### EXERCISE TASKS
1 - Using the announcement of the Real Estate Investments in China seminar, answer these:
(a) At which hotel is the conference being held?
(b) What topic was Steve Dickinson originally scheduled to speak on?
(c) What is Graham Earnshaw's title?
2 - Repeat the passage of the seminar announcement from "Real Estate Investments in China Seminar: SFO" up to and including "will be discussed.".
3 - Carry on the announcement of the Real Estate Investments in China seminar from the point where it stops.

### ARTICLE
Real Estate Investments in China Seminar: SFO On May 3-4

The American Conference Institute is hosting a two-day conference on "Real Estate Investments in China," from May 3-4, 2007 at the Mandarin Oriental San Francisco, in San Francisco, California.  Both CLB co-blogger Steve Dickinson and I will be speaking there and I would urge anyone with an interest in Chinese real estate to attend. 

Steve was scheduled to speak on the topic of "Developing a Business Entity in China" for real estate purposes, but with the recent passage of China's new Property Laws, Steve has prevailed upon the conference organizers to have him discuss the new laws.  The changes these new laws will bring to China are potentially huge and, as far as I know, this will be the first seminar in the U.S. at which they will be discussed.

The overall theme is "On-the-Ground-Perspective:  The Real Real Estate Opportunities for Foreign Investors in China" and the following issues will be covered:

  • Creative Strategies to Finance Your Real Estate Investment
  • An Expert's Perspective on the New REIT Regulations in China
  • Non-REIT Opportunities:  US Institutional Investment Vehicles
  • Evaluating the Opportunities and Mitigating the Risks when Developing Your Second-Tier City Investment Strategy
  • Investments in Chinese Real Estate-Legal Risks that "Due Diligence" Won't Cure
  • Exit Strategies--Getting Your Profits Out of China
  • Using ADR to Resolve Disputes with Chinese Business Entities

The list of speakers from the legal, real estate and financial worlds (present company excluded) is extremely strong and will include the following people speaking on real estate related issues:

  • Graham Earnshaw, Editor-in-Chief, Xinhua Finance News, speaking on "On-the-Ground Perspective:  The Real Real Estate Opportunities for Foreign Investors in China."

### MATERIAL PROVIDED
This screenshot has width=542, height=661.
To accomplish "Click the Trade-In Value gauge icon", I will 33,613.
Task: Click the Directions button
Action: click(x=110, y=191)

==

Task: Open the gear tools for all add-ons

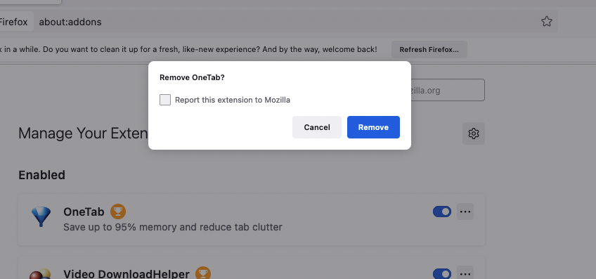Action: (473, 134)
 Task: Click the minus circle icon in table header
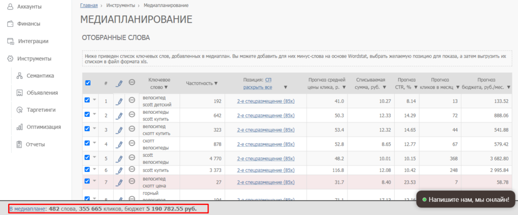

--

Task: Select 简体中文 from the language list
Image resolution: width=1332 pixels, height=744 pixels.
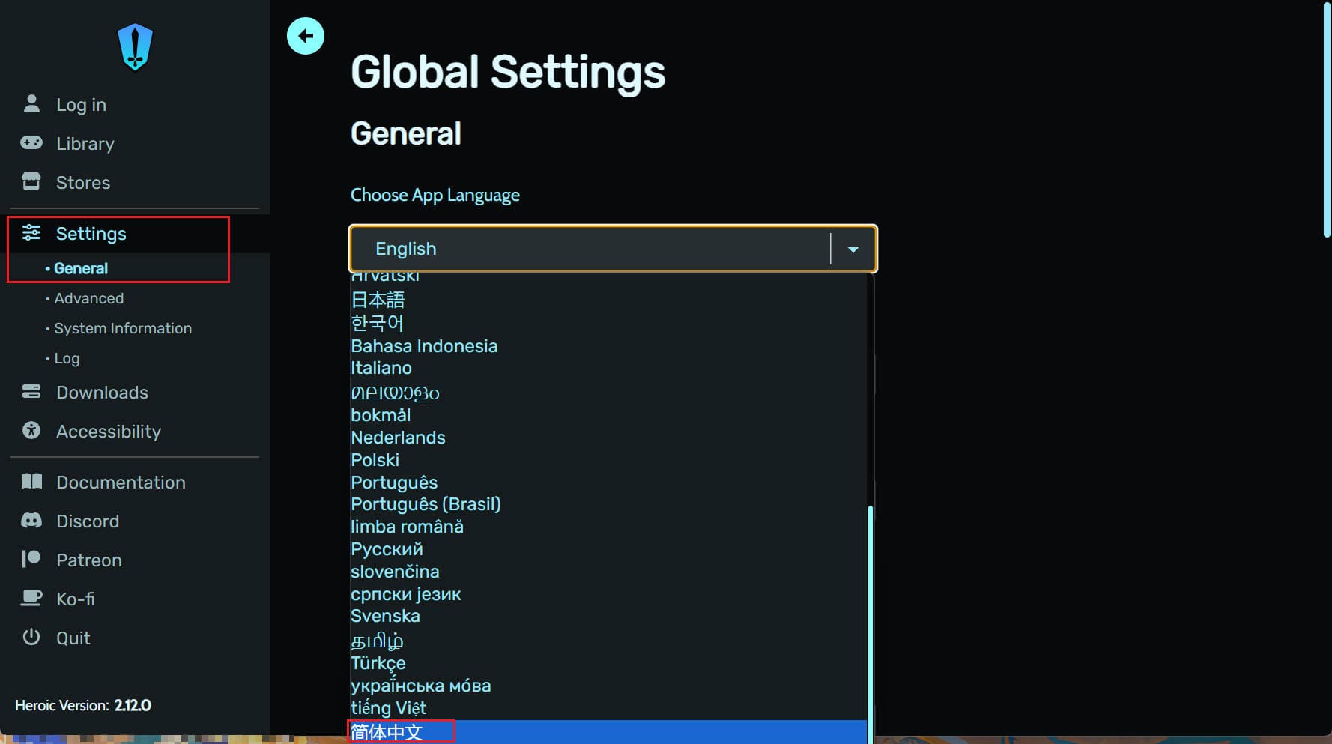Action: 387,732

### THE REPLIES
1 -
(a) The Mandarin Oriental San Francisco, in San Francisco, California.
(b) "Developing a Business Entity in China."
(c) Editor-in-Chief, Xinhua Finance News.

2 -
Real Estate Investments in China Seminar: SFO On May 3-4

The American Conference Institute is hosting a two-day conference on "Real Estate Investments in China," from May 3-4, 2007 at the Mandarin Oriental San Francisco, in San Francisco, California.  Both CLB co-blogger Steve Dickinson and I will be speaking there and I would urge anyone with an interest in Chinese real estate to attend. 

Steve was scheduled to speak on the topic of "Developing a Business Entity in China" for real estate purposes, but with the recent passage of China's new Property Laws, Steve has prevailed upon the conference organizers to have him discuss the new laws.  The changes these new laws will bring to China are potentially huge and, as far as I know, this will be the first seminar in the U.S. at which they will be discussed.

3 -
  • Dr. Daniel W. Kwong, Chairman, Global Investment & Management Institute, Inc., will be providing the second day key note presentation.
  • Marshall P. Horowitz, Attorney with Dreier Stein & Kahan LLP, in Santa Monica, CA, speaking on Developing a Business Entity in China. 
  • Dr. Lou Jianbo, Co-Director, Center for Real Estate Law and Associate Professor of Law at Peking University, speaking on China's new REIT regulations. 
  • Michael Lam, Associate Director, Asia Pacific Cushman & Wakefield, Inc., speaking on real estate investing in China's second tier cities. 
  • Qiang Li, Attorney with L.A. based O'Melveny & Myers LLP, speaking on "Exit Strategies -- Getting Your Profits Out of China" and also on "Creative Strategies to Finance Your Real Estate Investment."
  • R.A.D. Morton III, Director, Asian Development Group LLC, speaking on real estate investments in China's second tier cities.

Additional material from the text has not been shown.